### Material shown
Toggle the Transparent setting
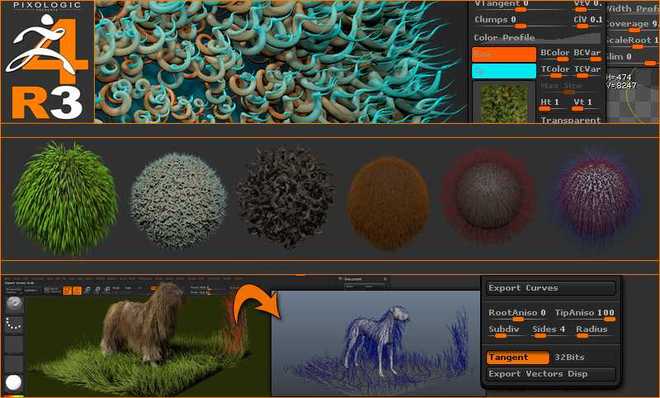The image size is (660, 398). point(570,120)
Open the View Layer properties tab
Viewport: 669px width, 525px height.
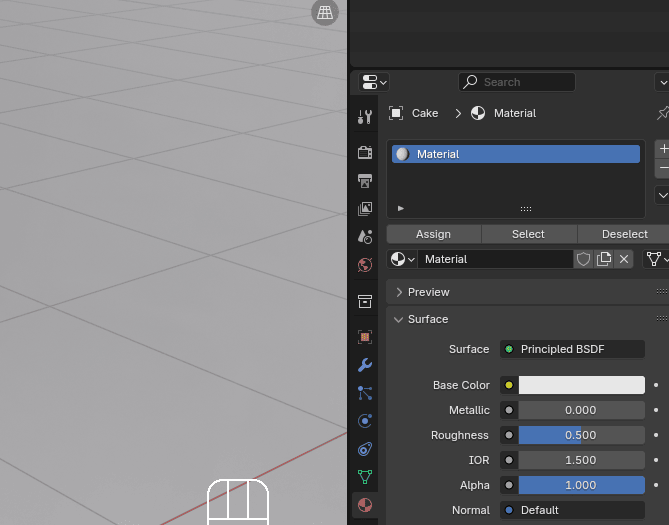pyautogui.click(x=365, y=209)
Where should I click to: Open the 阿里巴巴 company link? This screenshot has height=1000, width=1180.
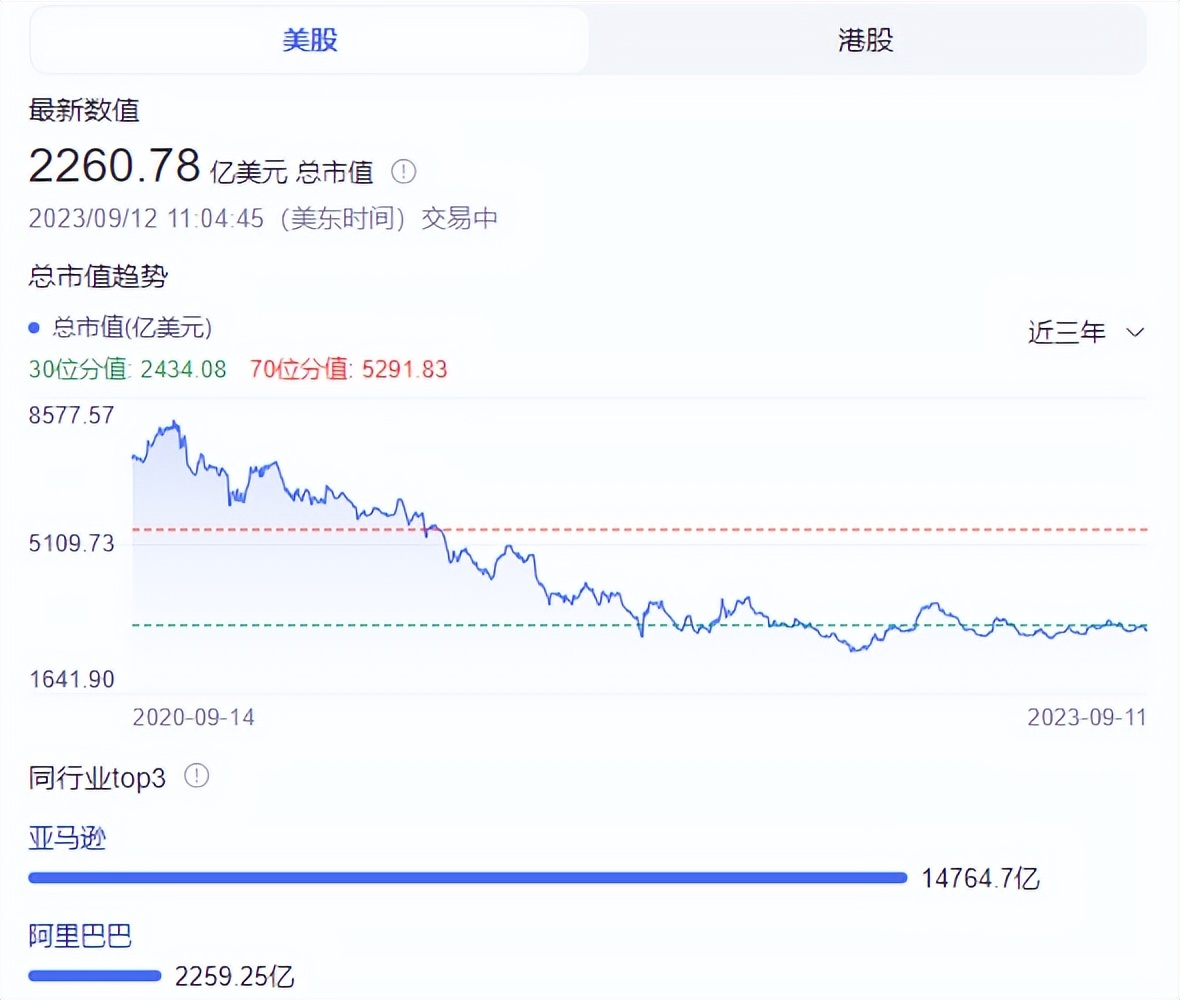click(x=80, y=936)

### Problem to solve
Copy these rows word for word, without the pictures.

### Final result
Toggle the Transparent setting
The image size is (660, 398). point(570,120)
Open the View Layer properties tab
Viewport: 669px width, 525px height.
pyautogui.click(x=365, y=209)
Where should I click to: Open the 阿里巴巴 company link? This screenshot has height=1000, width=1180.
click(x=80, y=936)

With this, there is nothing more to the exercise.